The musicians in the string quartet played in three performance styles under the leadership of the first and the second violinists. The performance styles are:

    — Deadpan (DP) performances with minimal expression in tempo and articulation
    — Normal (NR) concert style performances
    — Speed (SP) performances with a spontaneous accelerando and decelerando initiated by the leader once in each performance

Dataset

We use note onset and downbeat annotations for the recordings part of the Virtuoso Strings Dataset.

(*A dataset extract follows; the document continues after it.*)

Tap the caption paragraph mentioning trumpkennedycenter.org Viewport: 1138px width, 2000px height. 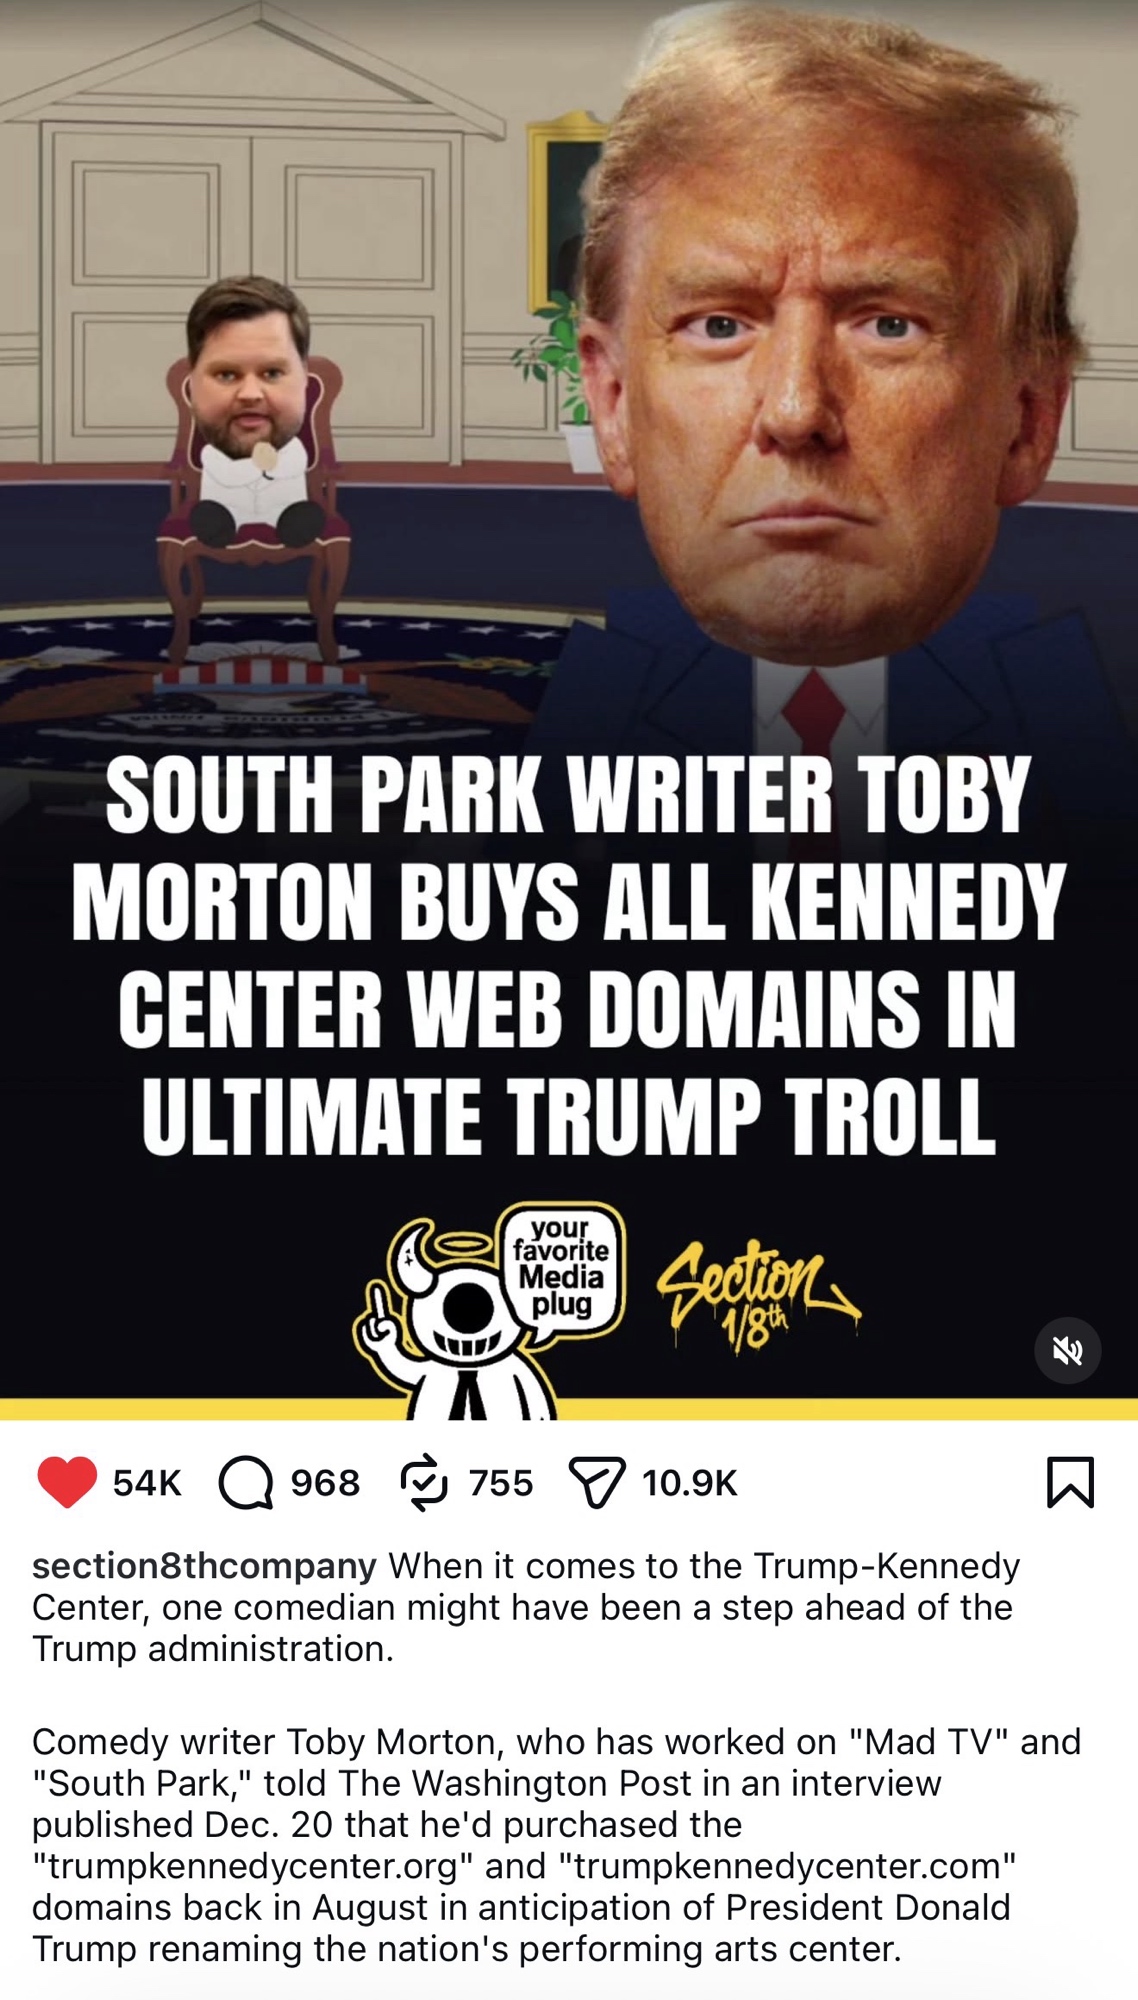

The musicians in the string quartet played in three performance styles under the leadership of the first and the second violinists. The performance styles are:

    — 72 performances, total of 288 individual recordings

Microtiming Patterns of String Quartet Musicians

Microtiming patterns of four musicians in a quartet can be visualised by quantising note onset positions within an eighth-note metrical structure of bars in a performance. In this study we use Haydn’s Op. 74 No. 1 Finale with the score available here. Each musicians’ annotated note onset positions and downbeat positions are first annotated and then used to visualise microtiming patterns over time.

Microtiming pattern visualisation example.

Figure 1: Microtiming pattern visualisation example for the cello playing Haydn’s Op. 74 Finale.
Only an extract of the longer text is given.